Dáil debates

Saturday, 27 June 2020

Ceapachán an Taoisigh agus Ainmniú Chomhaltaí an Rialtais: Tairiscint - Appointment of Taoiseach and Nomination of Members of Government: Motion

 

2:20 pm

Photo of Peadar TóibínPeadar Tóibín (Meath West, Aontú) | Oireachtas source

Ar an gcéad dul síos, ba mhaith liom mo chomhghairdeas a ghabháil leis an Taoiseach nua, an Teachta Micheál Martin. Is onóir ollmhór é a bheith tofa mar Thaoiseach ar an tír. Is lá iontach é seo don Teachta agus dá chlann agus tá súil agam go mbainfidh siad taitneamh as. I also congratulate the newly minted Ministers. The role they have been given is a massive opportunity for them, but if it is used properly, it will also be a massive opportunity for the country. My advice to them is not to be passengers on the bus they are on. They should drive their Departments in the direction they need to go. Nevertheless, I am amazed that, from what I can work out from the list of Ministers, there will be no Minister from counties Donegal to Clare on the west coast of Ireland. It is quite clear that the centre of gravity of both Fianna Fáil and Fine Gael is moving eastward all the time. There was a saying when I was growing up: the west is awake. It is clear the west is not awake in either Fianna Fáil or Fine Gael at the moment.

People have said this is an historic day, but the parties that have ruled Ireland since the foundation of the State are still ruling the State. What we are witnessing today is the creation of a Government that nobody wanted. Fianna Fáil, Fine Gael and the Green Party did not want this Government. We in Aontú have been saying since January that if one votes for Fianna Fáil, one will get Fine Gael, and we were hammered by those in Fianna Fáil for saying so, but we were right. Deputy Micheál Martin has become Taoiseach, but at the cost of deleting the core principles of Fianna Fáil's founding fathers, of Irish unity and economic justice. Many of the thousands of people within Fianna Fáil who voted against this will see it for what it is, namely, a swap of power for principle. It is also noteworthy that this building, in which Deputy Micheál Martin was elected Taoiseach today, was bailed out by the National Asset Management Agency as a result of decisions made by Deputy Micheál Martin's previous Cabinet. The big wheel keeps on turning in this country.
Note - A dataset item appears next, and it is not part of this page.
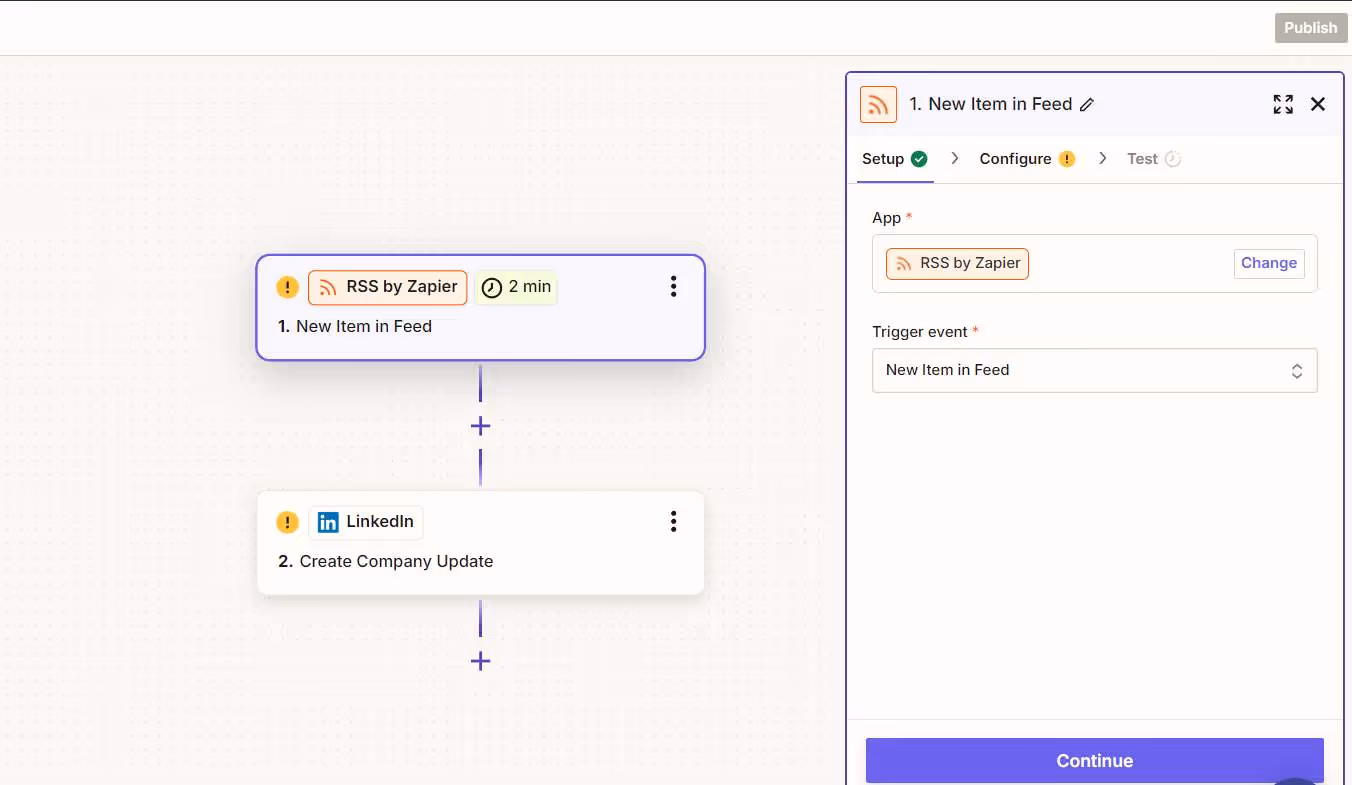Click the RSS feed icon in the panel header
Viewport: 1352px width, 785px height.
tap(878, 104)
Ireland finds itself again on the verge of a very significant crisis. The programme for Government is completely oblivious to the economic tidal wave currently hitting this country. The State is likely to have a budget deficit of €30 billion this year, yet that mountainous debt, which casts a radical shadow over everything the incoming Government will do over the next five years, has hardly been mentioned in this Chamber. Not only does the programme for Government, the founding document of this Administration, not deal with that fact, but it hardly recognises its existence.
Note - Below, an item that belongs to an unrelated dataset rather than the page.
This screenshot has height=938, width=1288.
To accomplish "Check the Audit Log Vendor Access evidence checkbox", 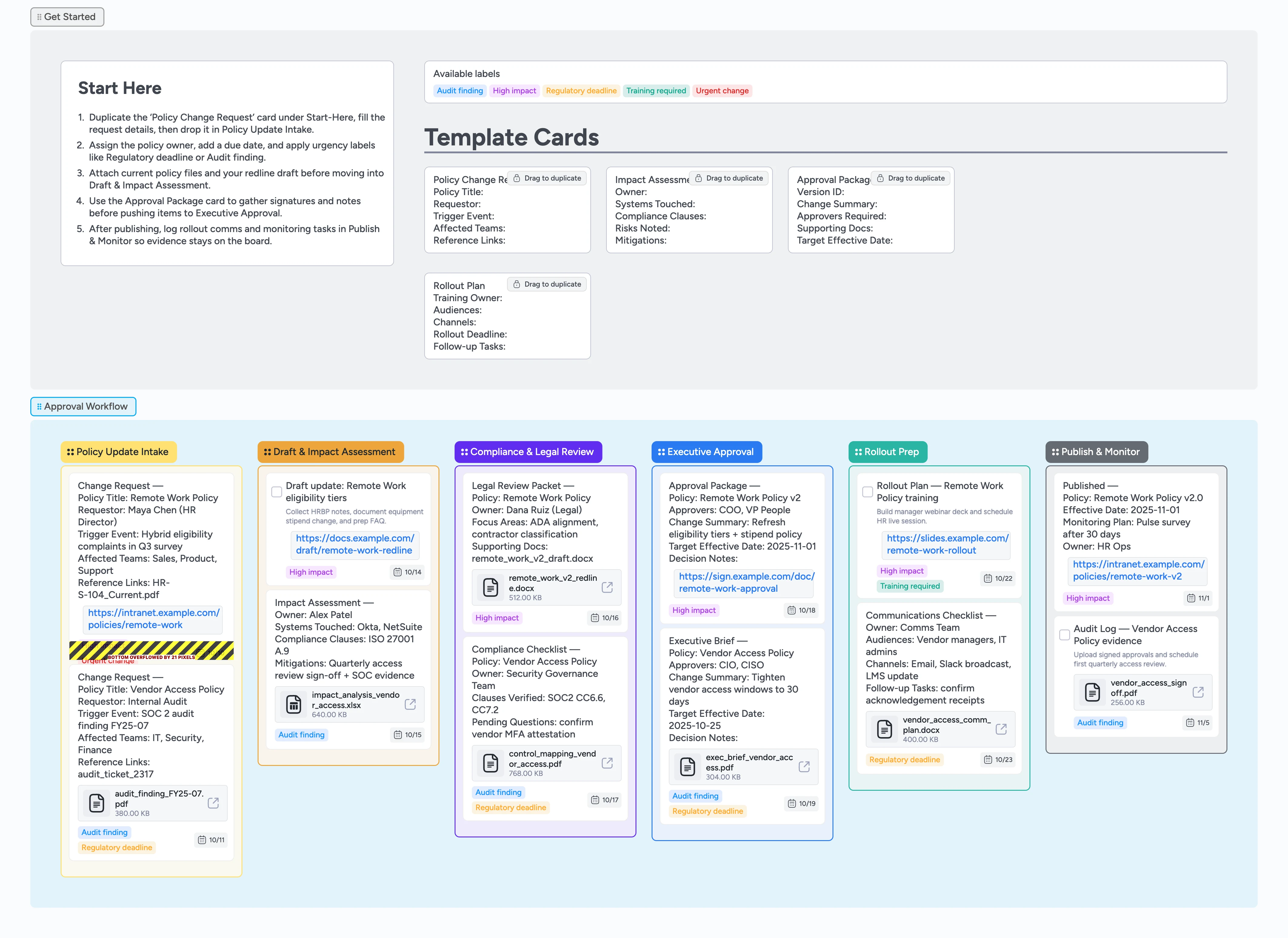I will [1064, 635].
When we in Aontú sat down with Fianna Fáil and Fine Gael to test whether they were really about change in this proposed Government, it became blindingly clear to us that only vague generalities about finance would be discussed. It also became clear to us that signing up to the programme for Government would be akin to signing a blank cheque. It also struck us how promises made before the general election by Fianna Fáil and Fine Gael Deputies throughout the country have disappeared like snow off a ditch from the programme for Government. Fianna Fáil and Fine Gael candidates just five months ago made serious promises on housing, health, fair income for farmers, protection for workers and regional development and, in my constituency, the undergrounding of a North-South interconnector and the Navan to Dublin railway line. These promises are impossible to find within this programme for Government. As one political cynic said, it is not about what one does in election campaigns anyway.
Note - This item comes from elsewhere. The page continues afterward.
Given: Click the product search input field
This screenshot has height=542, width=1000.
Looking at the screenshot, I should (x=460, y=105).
I have heard Fianna Fáil representatives being questioned about the lack of Fianna Fáil influence in the programme for Government but I disagree. Fianna Fáil's fingerprints are all over it. The proposed coalition Government has pledged to establish no fewer than three citizens' assemblies, two working groups, four committees, at least four task forces, an expert group, at least two councils, two forums, seven commissions and at least 73 reviews. This is the hallmark of a can-kicking Government. It is a manifesto for indecision. We, the people of Ireland, are better than this. The will, the skills and the passion of the people of Ireland are better than this.

The best of this nation has burned most brightly in the most difficult times, from the United Irishmen right up to 1916. If we were able to remove the largest empire the world had ever seen from this country 100 years ago, we in this generation can build a prosperous, united, fair Ireland based on liberty, equality and fraternity, but it is clear this will not be done by a political class built on career politics and personal ambition.